A spiral valve or scroll valve is the corkscrew-shaped lower portion of the intestine of some sharks, Acipenseriformes (sturgeon and paddlefish), rays, skates, bichirs, Lepisosteiformes (gars), and lungfishes. A modification of the ileum, the spiral valve is internally twisted or coiled to increase the surface area of the intestine which increases nutrient absorption.

== Description ==

The intestines of a shark are much shorter than those of mammals. Sharks have compensated for this problem by having a spiral valve, or a scroll valve, inside the intestine to increase the absorbent surface of the intestine. By keeping digestible material in the ileum for an extended period maximum nutrient absorption is ensured. For this reason, many sharks and related fish feed very infrequently. The food passes into the comparatively short colon of the shark almost fully digested, and then out the cloaca and vent.

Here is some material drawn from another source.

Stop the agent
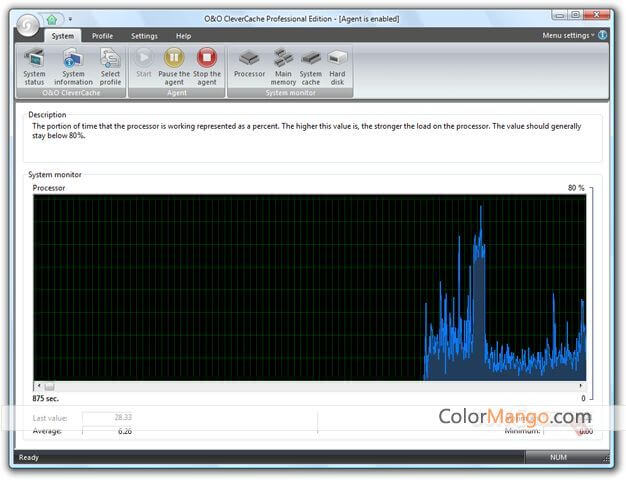The image size is (626, 480). [207, 65]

A consequence of the spiral valve constricting the lumen of the ileum is that sharks cannot pass large hard objects (such as bones) through their lower intestine. Such objects instead remain in the stomach until sufficiently broken down for passing through the valve region, or are regurgitated. Consequently, shark stomachs often contain items of interest that enable one to determine what the animals feed on, as well as non-food items ingested during a feeding frenzy.

Sharks also possess a rectal gland that removes excess salt.

== Applications ==
The spiral valve has been analogized to a Tesla valve. Researchers in biomimetics have used a design inspired by the spiral valve to create a soft pipe with no moving parts, in which fluid is more likely to flow one way than the other. The softness is necessary, as there is a mathematical theorem stating that in a completely undeformable pipe, fluid is equally likely to flow forwards or backwards.